Brief: The line holding "Services (681, 31)" and all lines that follow it to the end of the data: return these exactly, and nothing more.

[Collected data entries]
# # #
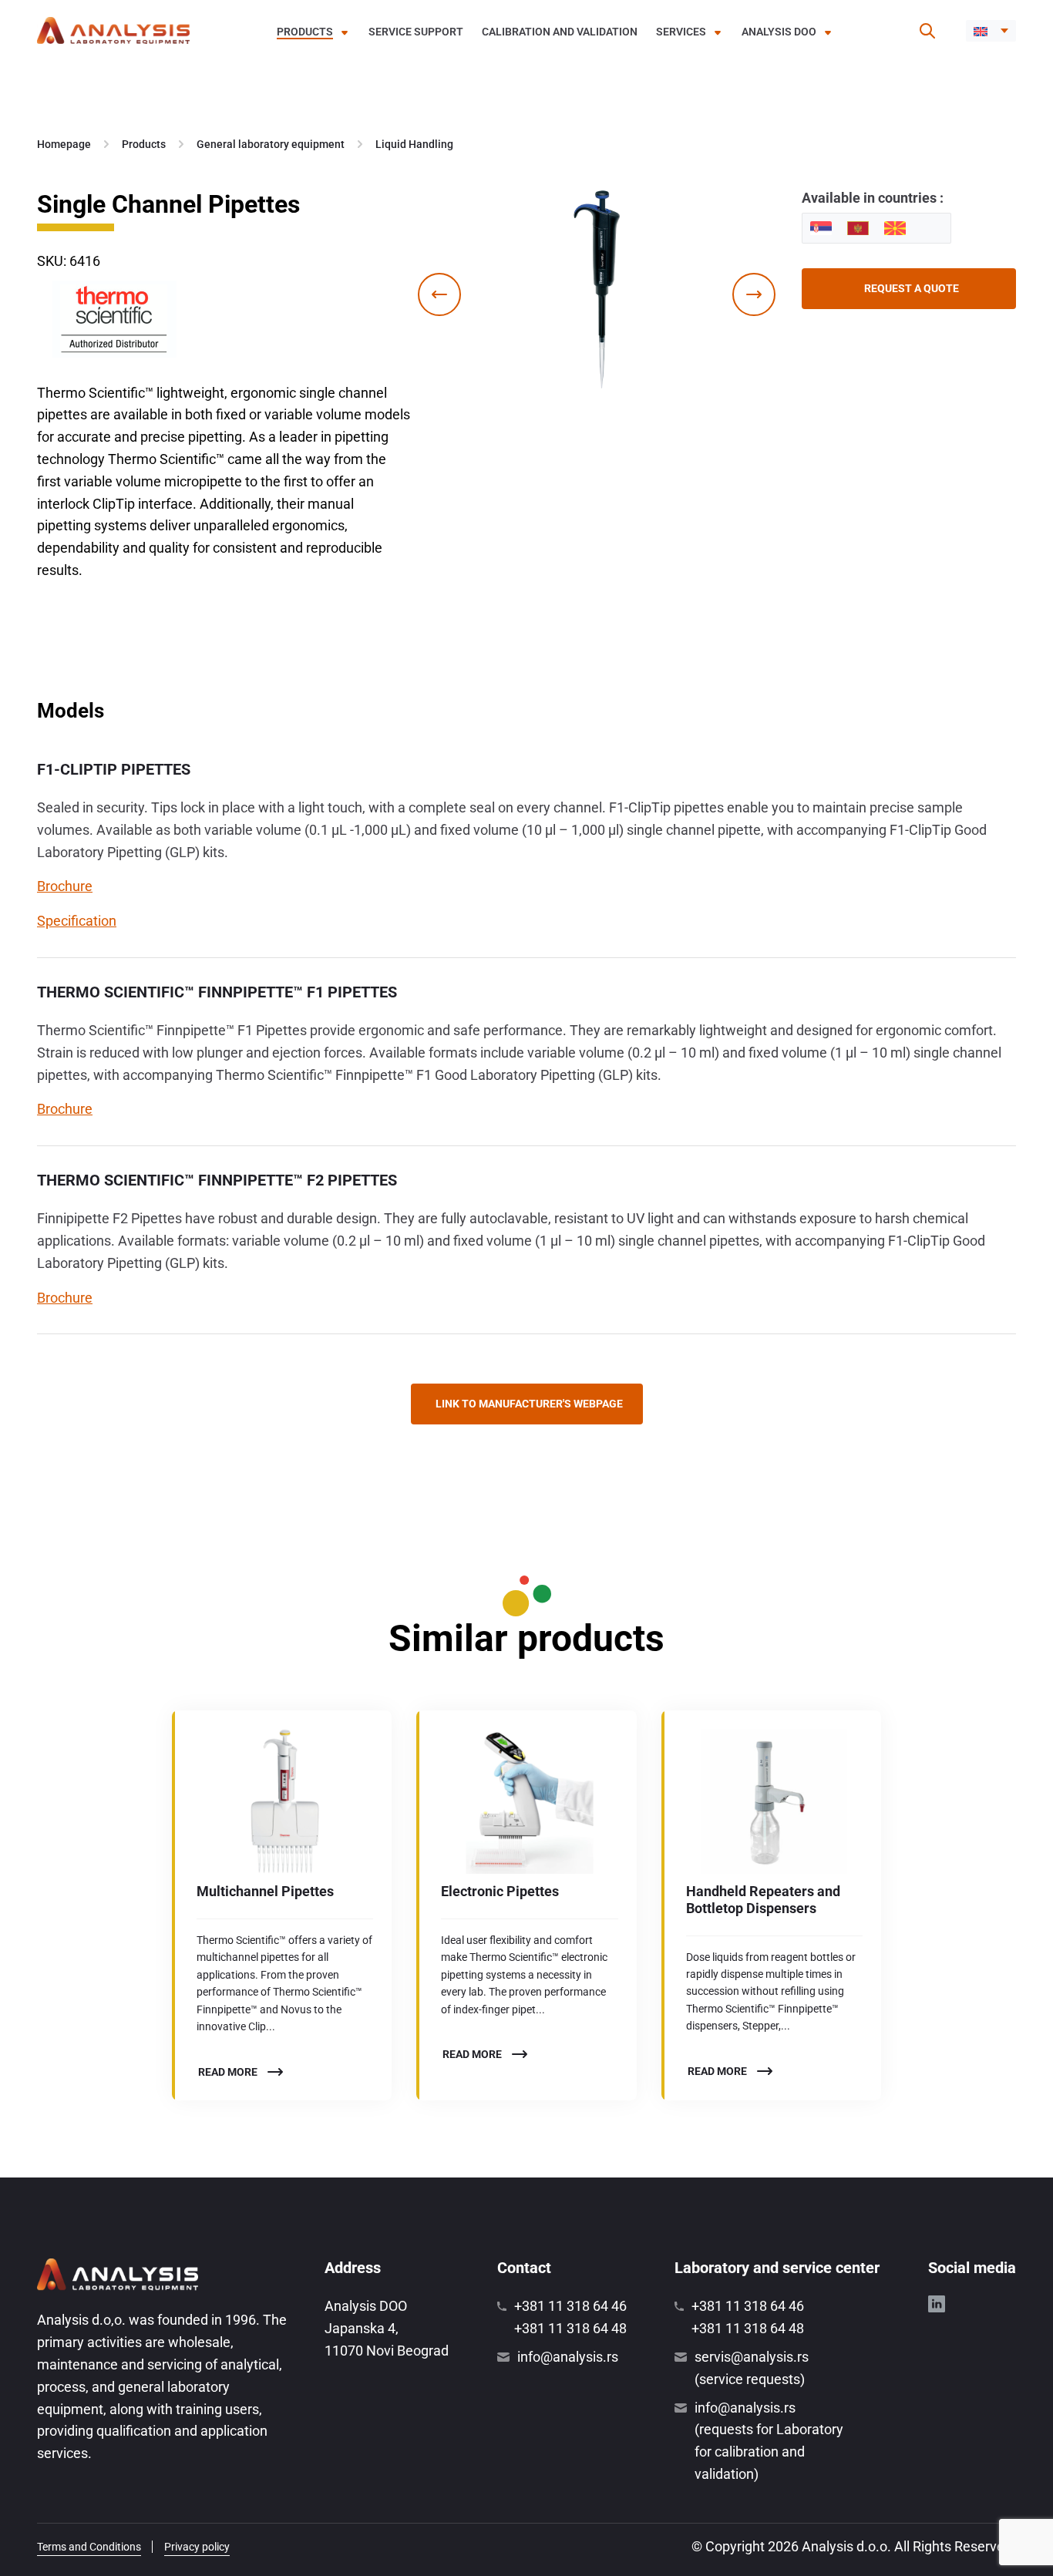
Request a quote (911, 288)
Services (681, 31)
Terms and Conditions (89, 2547)
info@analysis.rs (567, 2357)
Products (305, 31)
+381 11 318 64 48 (570, 2328)
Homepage (64, 144)
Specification (76, 921)
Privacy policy (197, 2547)
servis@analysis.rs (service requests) (752, 2368)
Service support (415, 31)
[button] (991, 31)
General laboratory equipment (271, 144)
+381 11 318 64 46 (570, 2306)
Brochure (65, 886)
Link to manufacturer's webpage (529, 1403)
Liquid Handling (414, 144)
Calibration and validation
# # #
Expected answer:
Services (681, 31)
Terms and Conditions (89, 2547)
info@analysis.rs (567, 2357)
Products (305, 31)
+381 11 318 64 48 (570, 2328)
Homepage (64, 144)
Specification (76, 921)
Privacy policy (197, 2547)
servis@analysis.rs (service requests) (752, 2368)
Service support (415, 31)
[button] (991, 31)
General laboratory equipment (271, 144)
+381 11 318 64 46 (570, 2306)
Brochure (65, 886)
Link to manufacturer's webpage (529, 1403)
Liquid Handling (414, 144)
Calibration and validation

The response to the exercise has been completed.